I’m with you - I never had problems with my SNES games starting, whereas having to re-insert NES games was common. If other people had problems with SNES games, I never heard about it.
Comment on What a feeling that was
grue@lemmy.world 8 months agoI don’t know what this gif is about; blowing in cartridges was an NES thing, not an SNES thing.
samus12345@lemmy.world 8 months ago
Deceptichum@sh.itjust.works 8 months ago
Blow on a cartridge was a cartridge thing. The idea being to blow dust off the connector pins, the console itself is irrelevant.
grue@lemmy.world 8 months ago
Of all the consoles I ever owned or played at other people’s houses, the NES was the only one anybody ever blew on.
My lived experience trumps anything you can try to claim. You lose; good day sir!

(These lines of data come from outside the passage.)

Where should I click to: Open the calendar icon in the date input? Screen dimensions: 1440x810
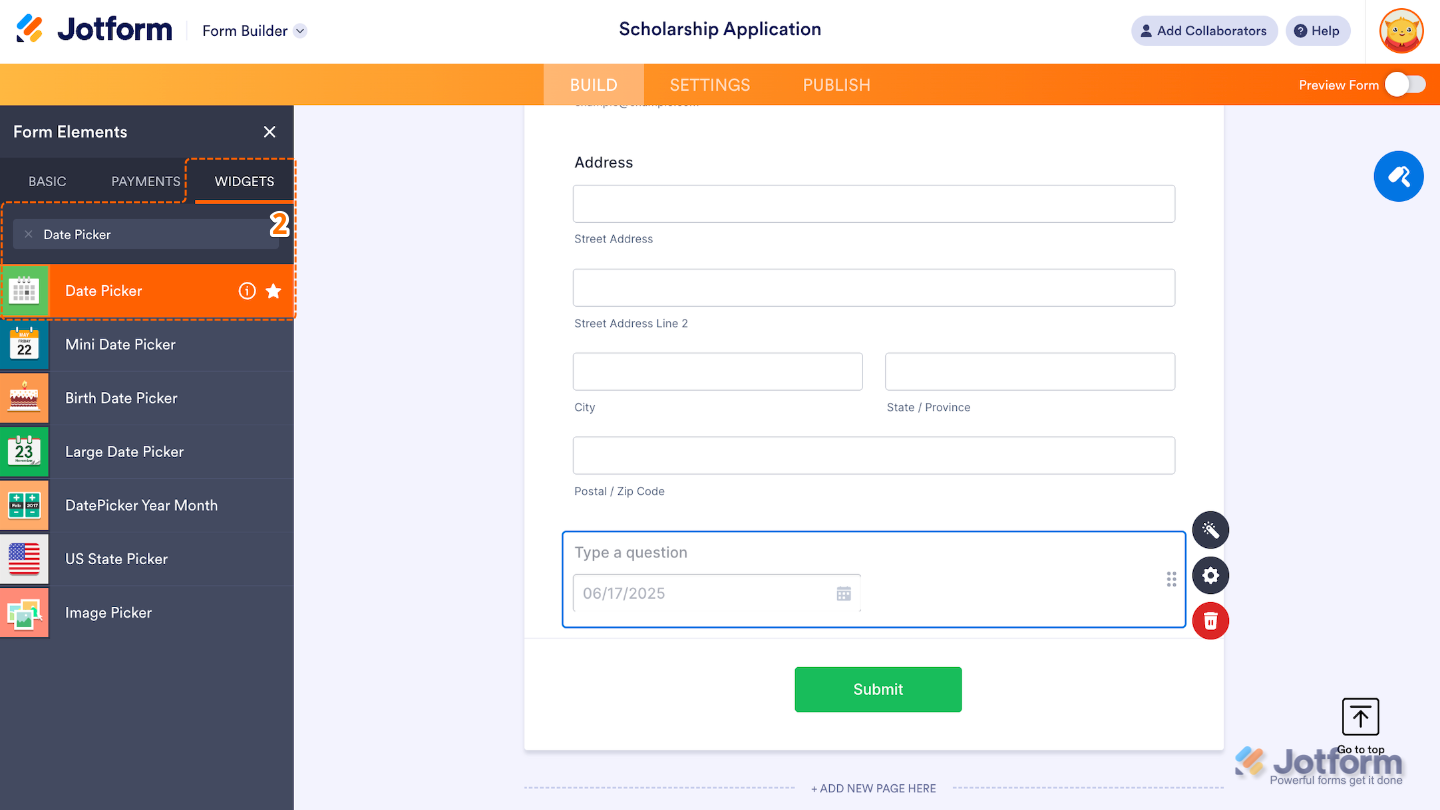(843, 593)
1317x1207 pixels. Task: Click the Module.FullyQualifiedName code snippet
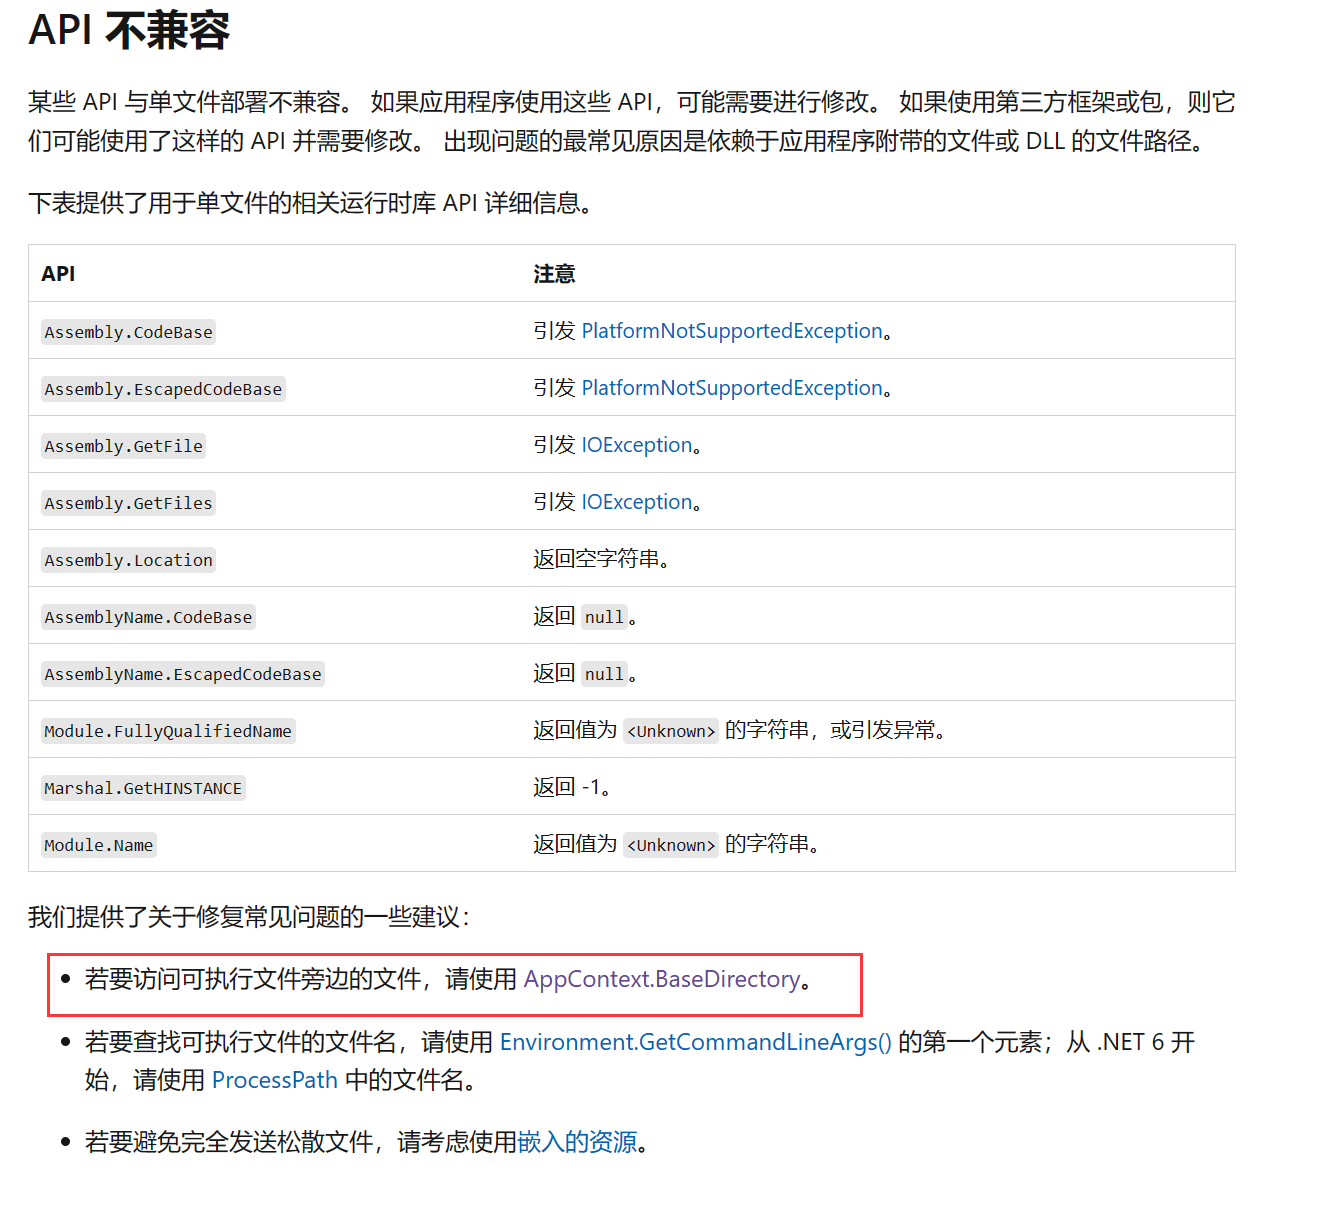coord(168,730)
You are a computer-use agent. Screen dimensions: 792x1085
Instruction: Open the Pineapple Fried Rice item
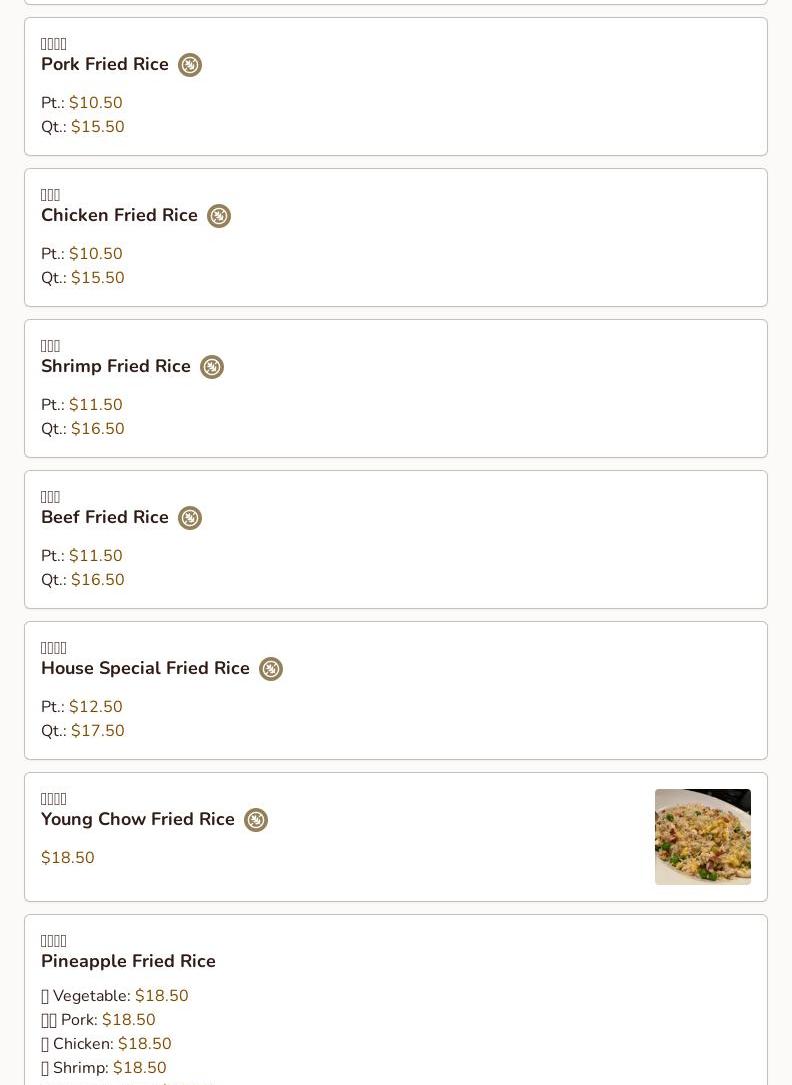[x=128, y=961]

BadlyDrawnRhino@aussie.zone 8 months ago
I never owned a NES, but had a SNES and my brother also borrowed his friend’s Mega Drive (Genesis for those of you in the US) from time-to-time. All of us would blow the connectors on the cartridges, regardless of console. If anything went wrong with a game, the first step to troubleshoot was to take the cartridge out and give it a good blow.
It was never about how the console actually worked, a five year-old isn’t going to logically think about that. It was all about a perceived performance increase by doing it.